## What is expected
Could you give again exactly, and only, the lines from the one holding "The height and width of the screenshot is (757, 796)." through the end of the data, both ends included, with pictures left out?

## Provided material
-*-*-

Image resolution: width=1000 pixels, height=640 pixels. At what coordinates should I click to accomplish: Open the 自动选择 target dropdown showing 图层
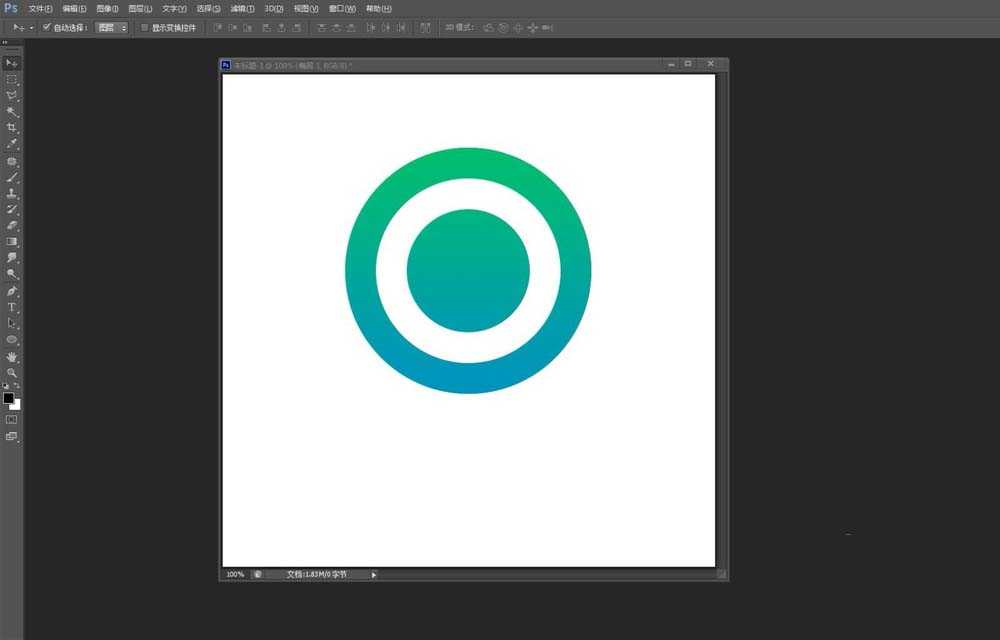110,27
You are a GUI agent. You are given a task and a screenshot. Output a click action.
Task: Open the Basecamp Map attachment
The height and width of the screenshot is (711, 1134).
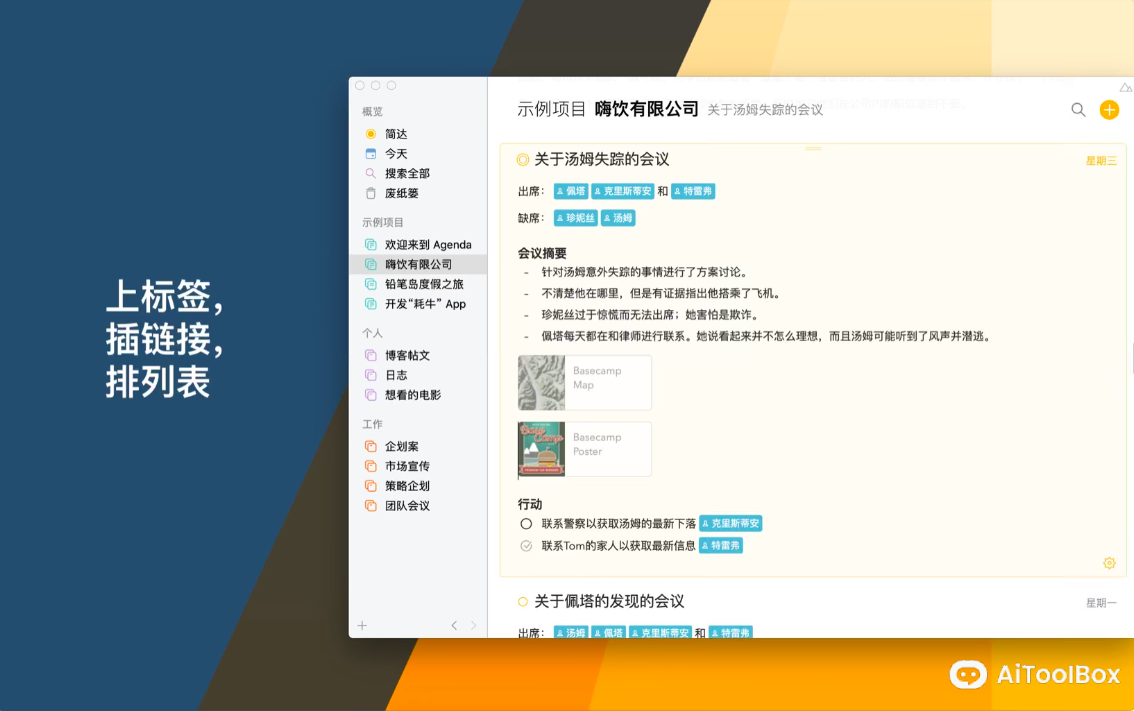pyautogui.click(x=584, y=382)
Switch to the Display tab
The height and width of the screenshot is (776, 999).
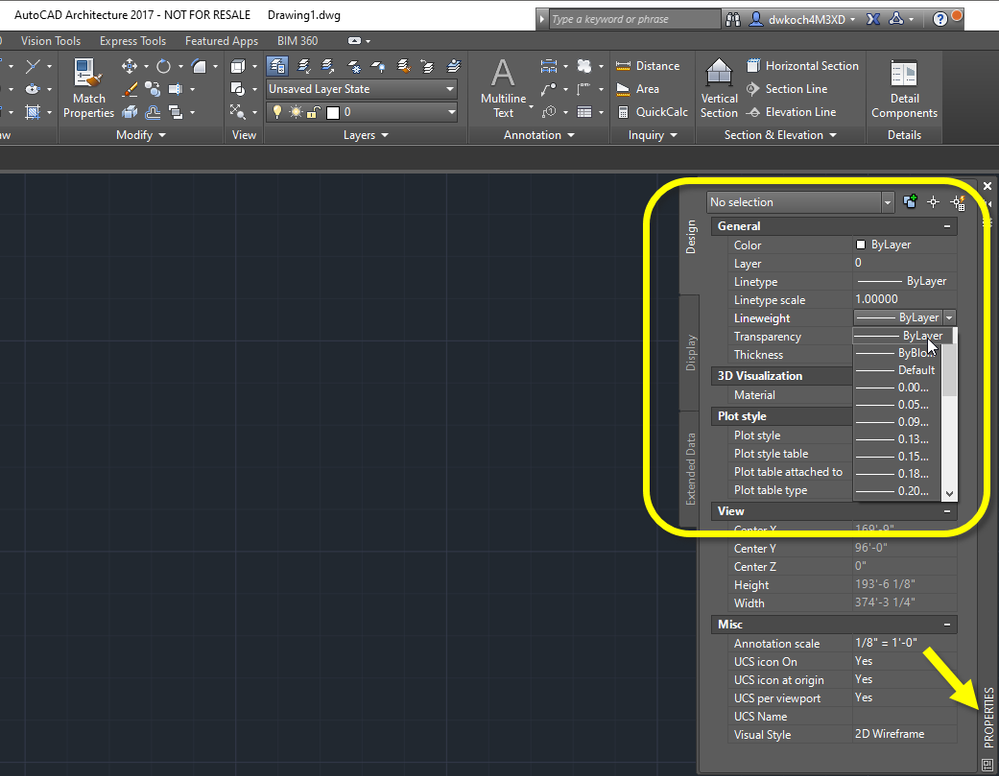tap(690, 353)
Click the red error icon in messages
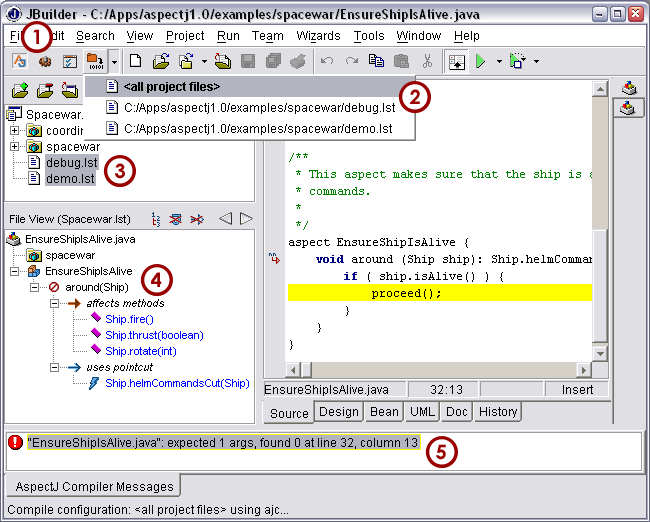The image size is (650, 522). click(x=16, y=441)
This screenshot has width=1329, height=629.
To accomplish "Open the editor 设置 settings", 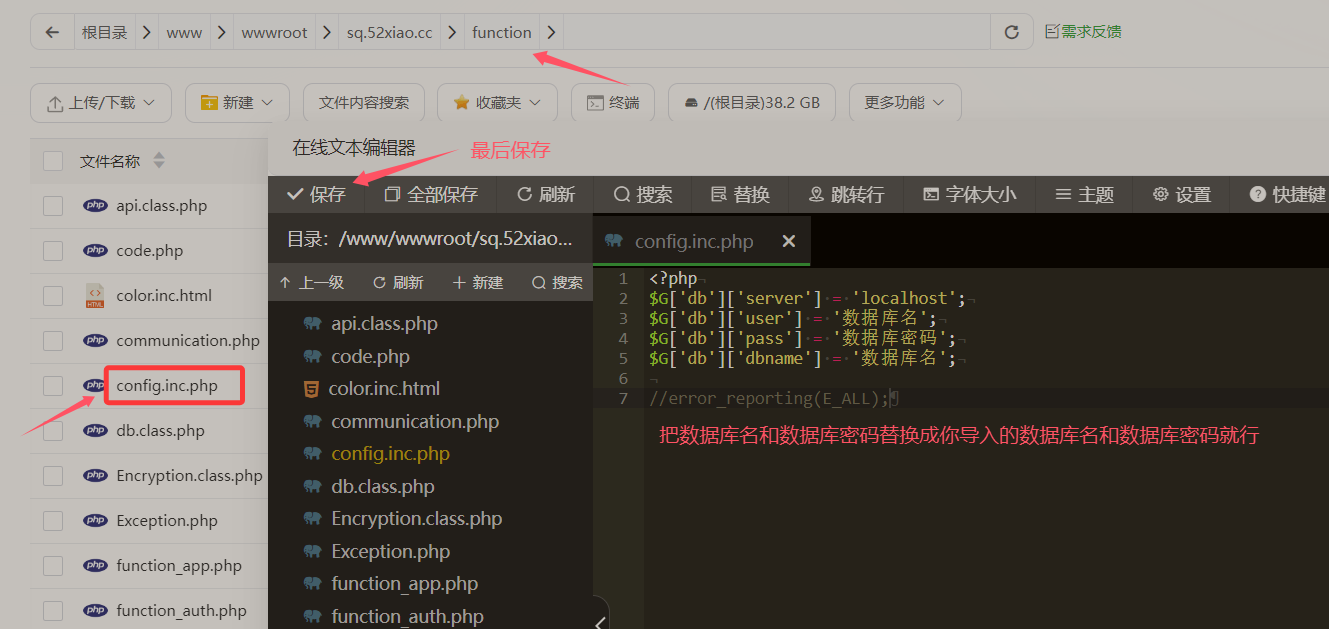I will click(x=1181, y=195).
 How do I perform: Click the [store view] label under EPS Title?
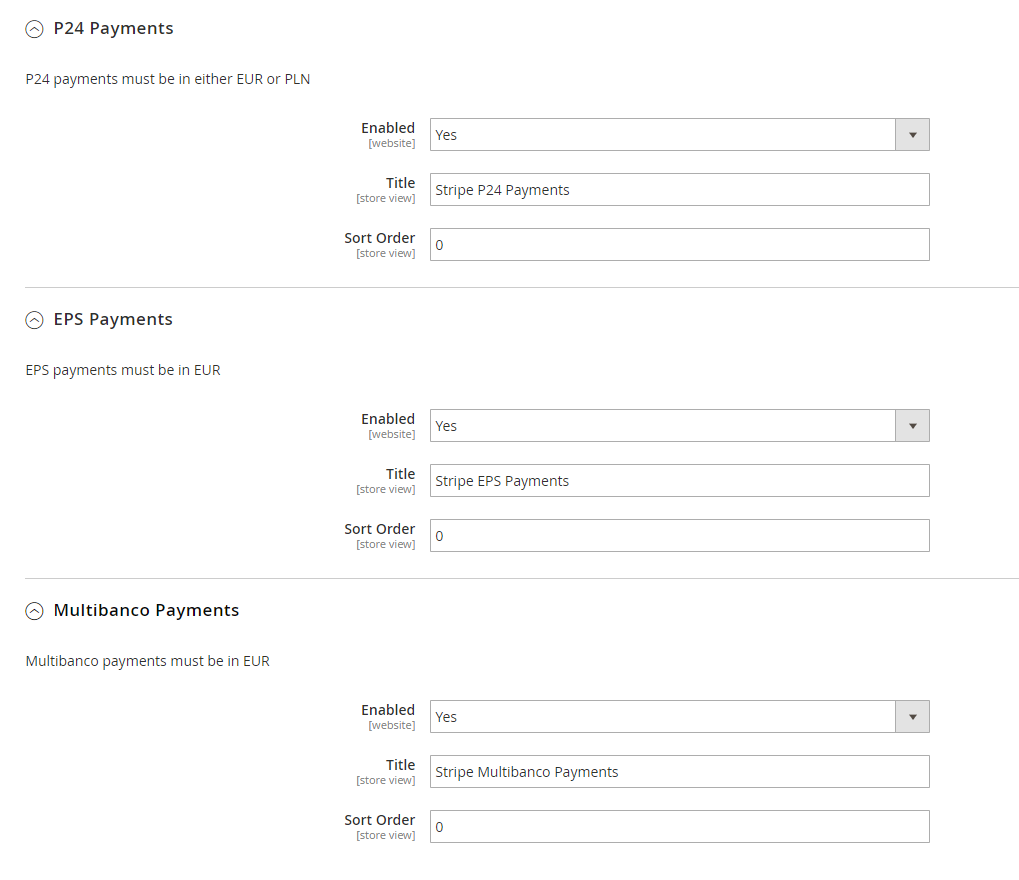[x=386, y=489]
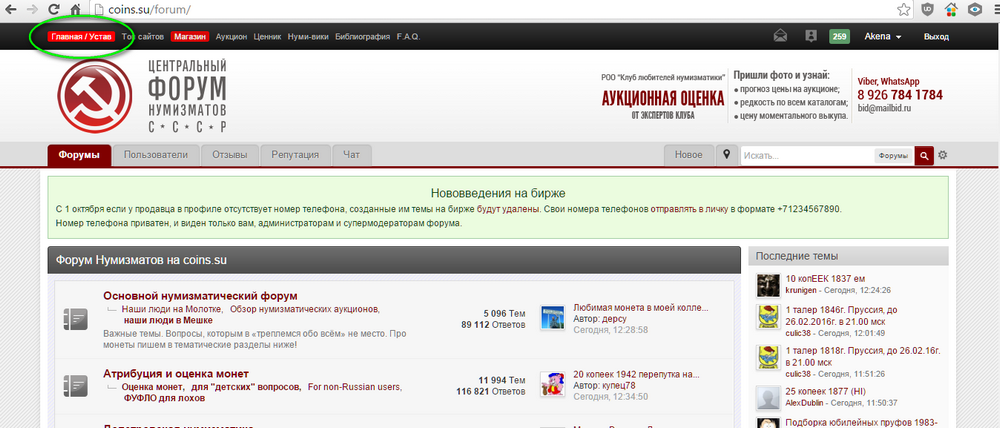Click the green 259 reputation badge
This screenshot has height=428, width=1000.
click(839, 37)
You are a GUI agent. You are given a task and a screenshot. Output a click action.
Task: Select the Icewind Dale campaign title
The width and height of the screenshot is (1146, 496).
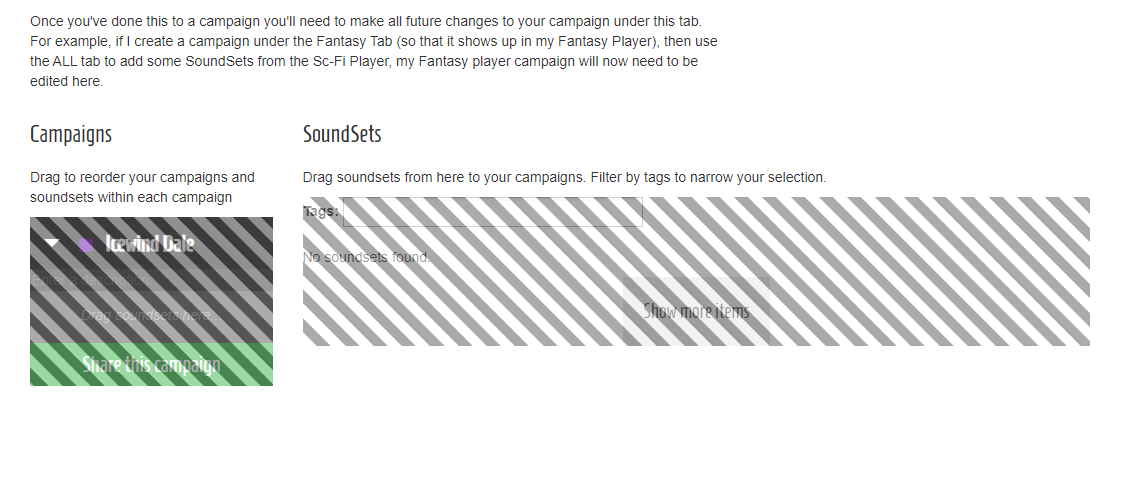[150, 244]
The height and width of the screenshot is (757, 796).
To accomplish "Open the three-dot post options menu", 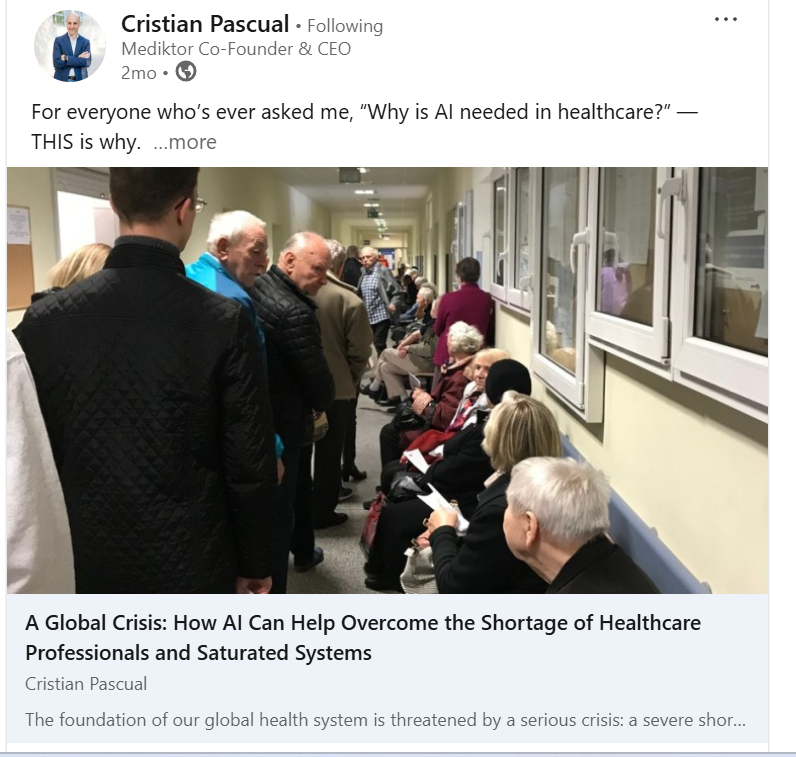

-*-*-

## Answer box
The height and width of the screenshot is (757, 796).
To accomplish "Open the three-dot post options menu", 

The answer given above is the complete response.